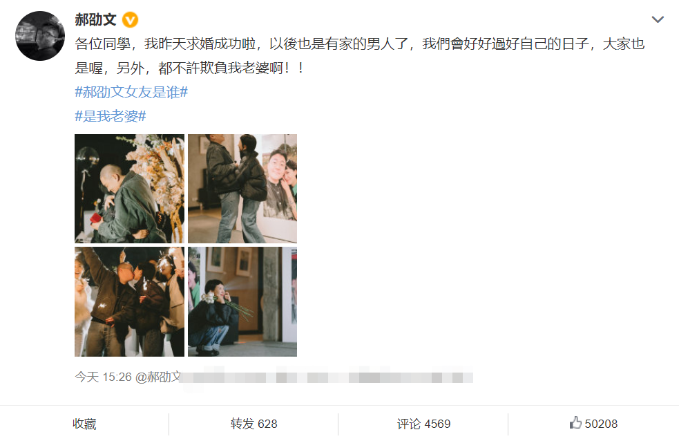Open the post options chevron menu
This screenshot has height=441, width=679.
tap(658, 19)
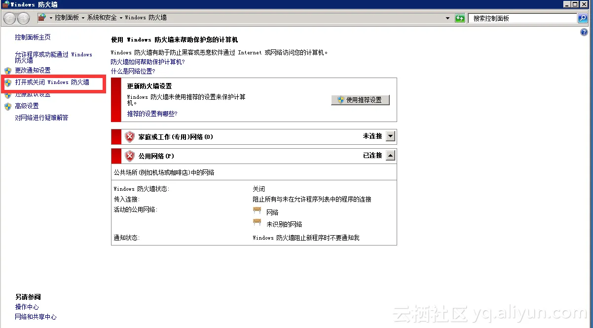The image size is (593, 328).
Task: Expand the 家庭或工作(专用)网络 section
Action: pos(390,136)
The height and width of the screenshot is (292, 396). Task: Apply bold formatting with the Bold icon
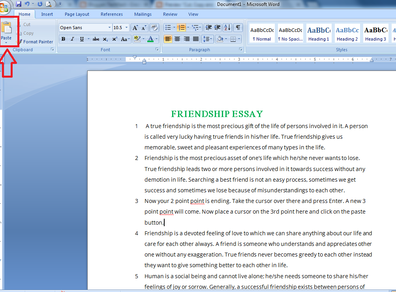click(63, 39)
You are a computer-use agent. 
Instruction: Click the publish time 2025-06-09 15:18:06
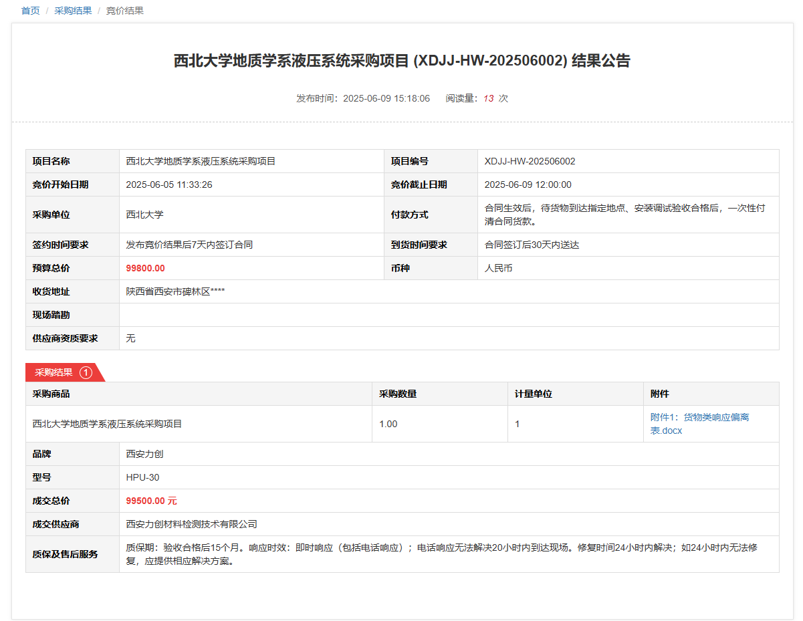tap(386, 98)
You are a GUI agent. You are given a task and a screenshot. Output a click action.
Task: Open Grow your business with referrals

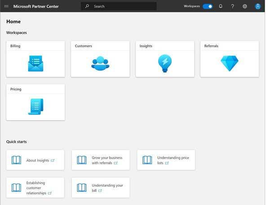click(107, 160)
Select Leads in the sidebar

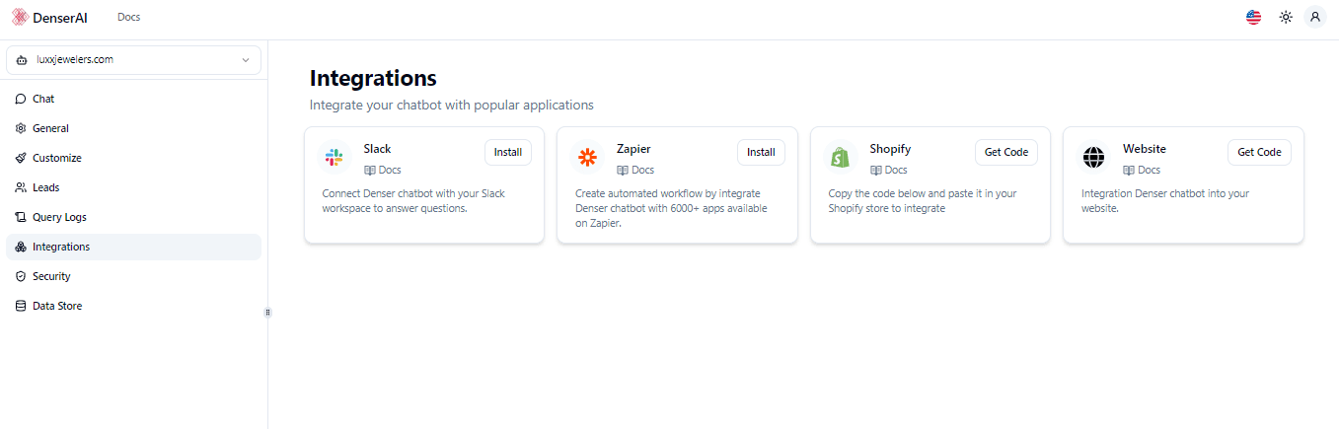pyautogui.click(x=46, y=187)
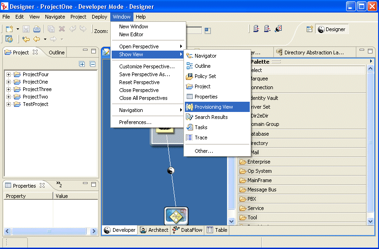
Task: Open the Designer perspective button
Action: 331,29
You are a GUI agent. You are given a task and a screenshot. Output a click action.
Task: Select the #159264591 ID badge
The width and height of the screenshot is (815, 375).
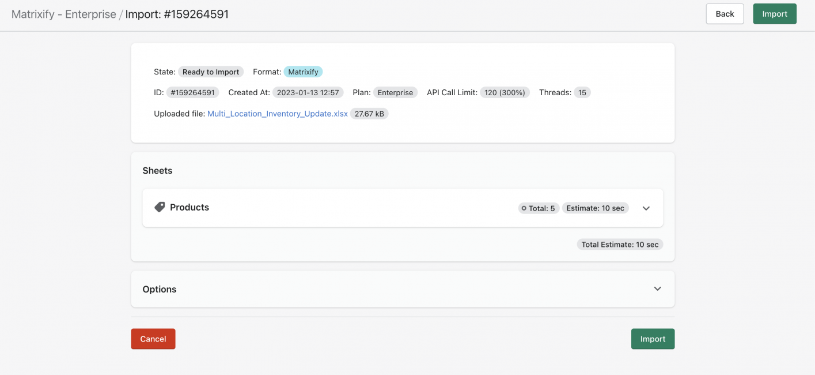coord(192,92)
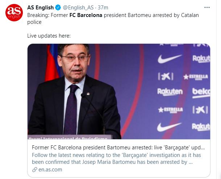Open the 'Former FC Barcelona president' card headline
Viewport: 221px width, 179px height.
[x=118, y=148]
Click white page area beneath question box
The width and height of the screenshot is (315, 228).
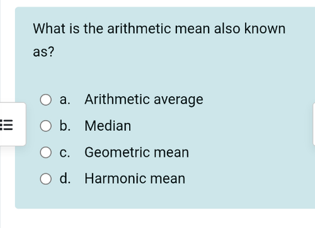click(x=158, y=219)
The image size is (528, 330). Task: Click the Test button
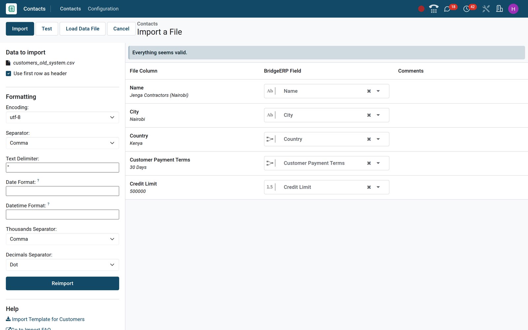tap(47, 29)
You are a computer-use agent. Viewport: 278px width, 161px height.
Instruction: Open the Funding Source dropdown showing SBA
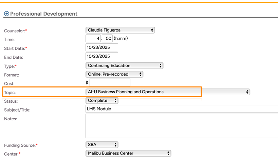[102, 145]
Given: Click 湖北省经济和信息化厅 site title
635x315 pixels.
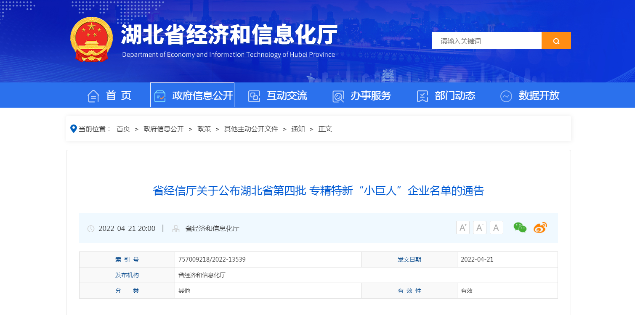Looking at the screenshot, I should pyautogui.click(x=229, y=35).
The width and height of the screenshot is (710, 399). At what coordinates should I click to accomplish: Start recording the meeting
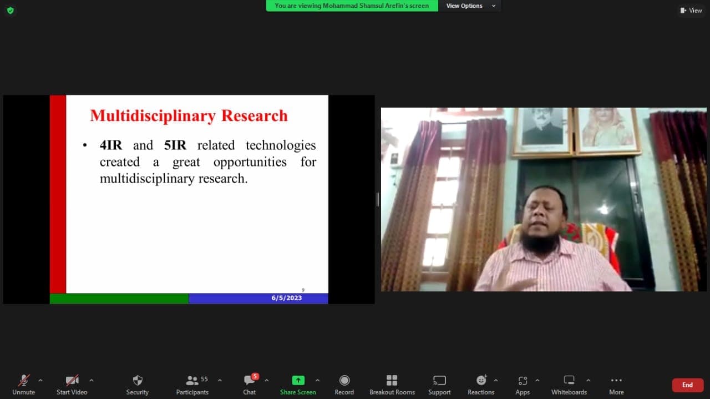click(344, 384)
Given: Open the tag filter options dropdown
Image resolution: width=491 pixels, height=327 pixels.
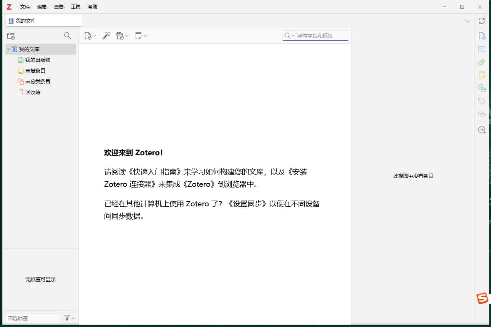Looking at the screenshot, I should coord(68,318).
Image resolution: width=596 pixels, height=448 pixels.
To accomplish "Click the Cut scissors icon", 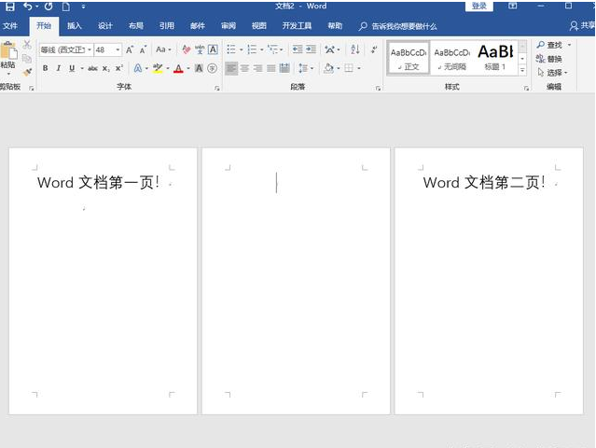I will [27, 45].
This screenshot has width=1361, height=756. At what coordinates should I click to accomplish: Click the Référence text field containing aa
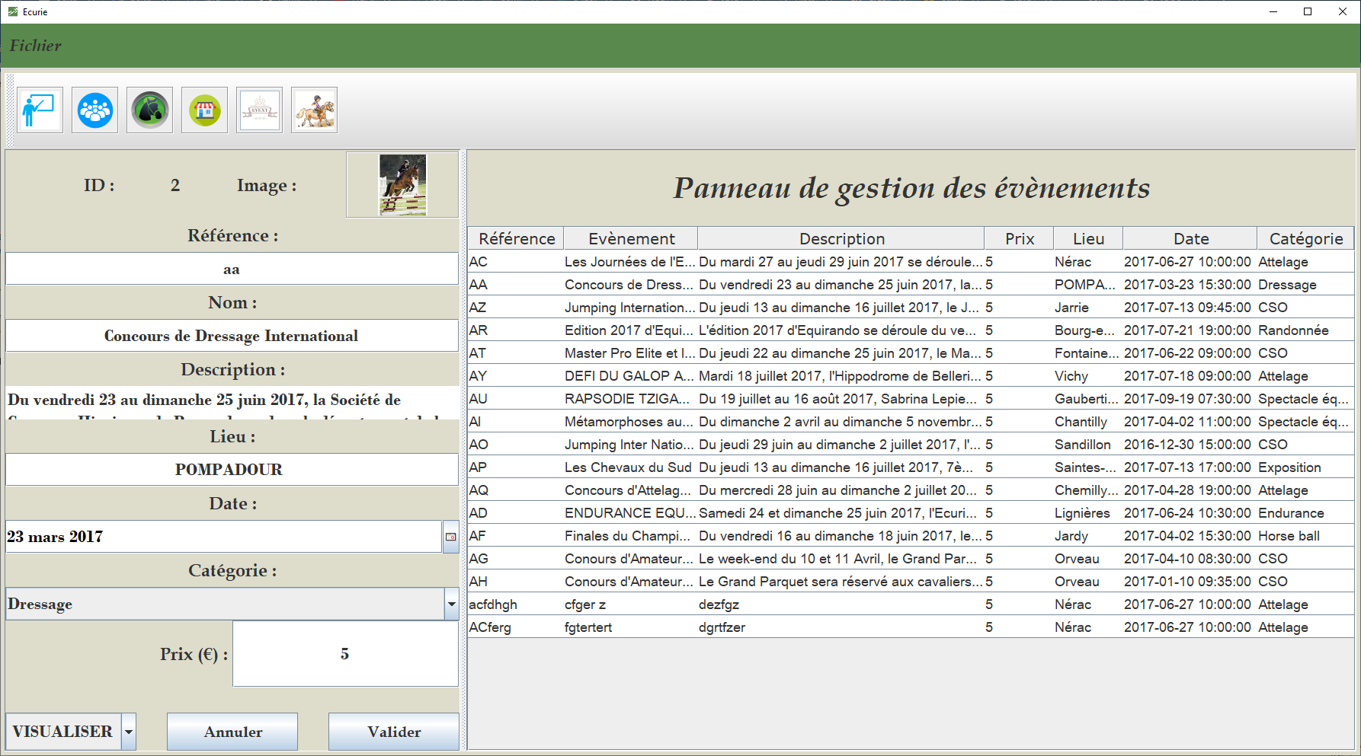(x=232, y=270)
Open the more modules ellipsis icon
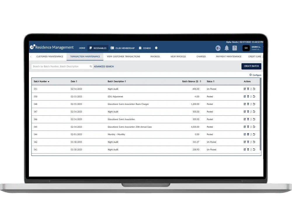Screen dimensions: 292x220 [156, 48]
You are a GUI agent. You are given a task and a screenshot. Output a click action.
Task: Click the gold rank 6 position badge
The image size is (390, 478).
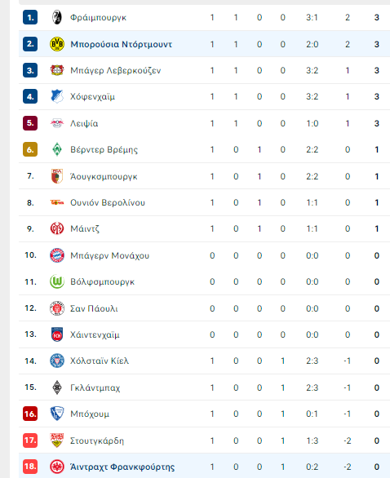pyautogui.click(x=30, y=149)
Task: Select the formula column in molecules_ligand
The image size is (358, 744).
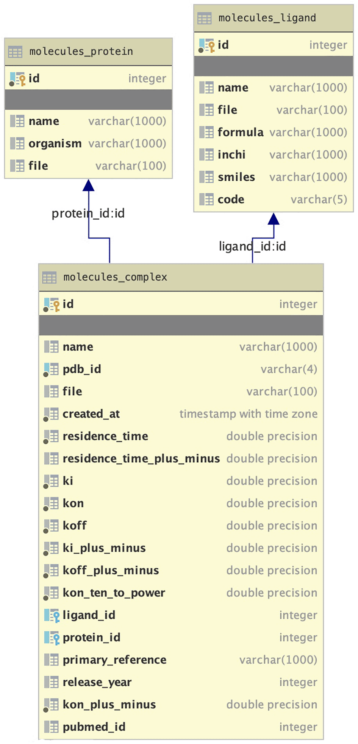Action: pos(240,132)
____
* _Activity_: Filter the records down to the lines containing the word "computer", and copy those.

* _Expected answer_:
You are a computer-use agent. 
You are a computer-use agent. Viewport: 278px width, 161px height.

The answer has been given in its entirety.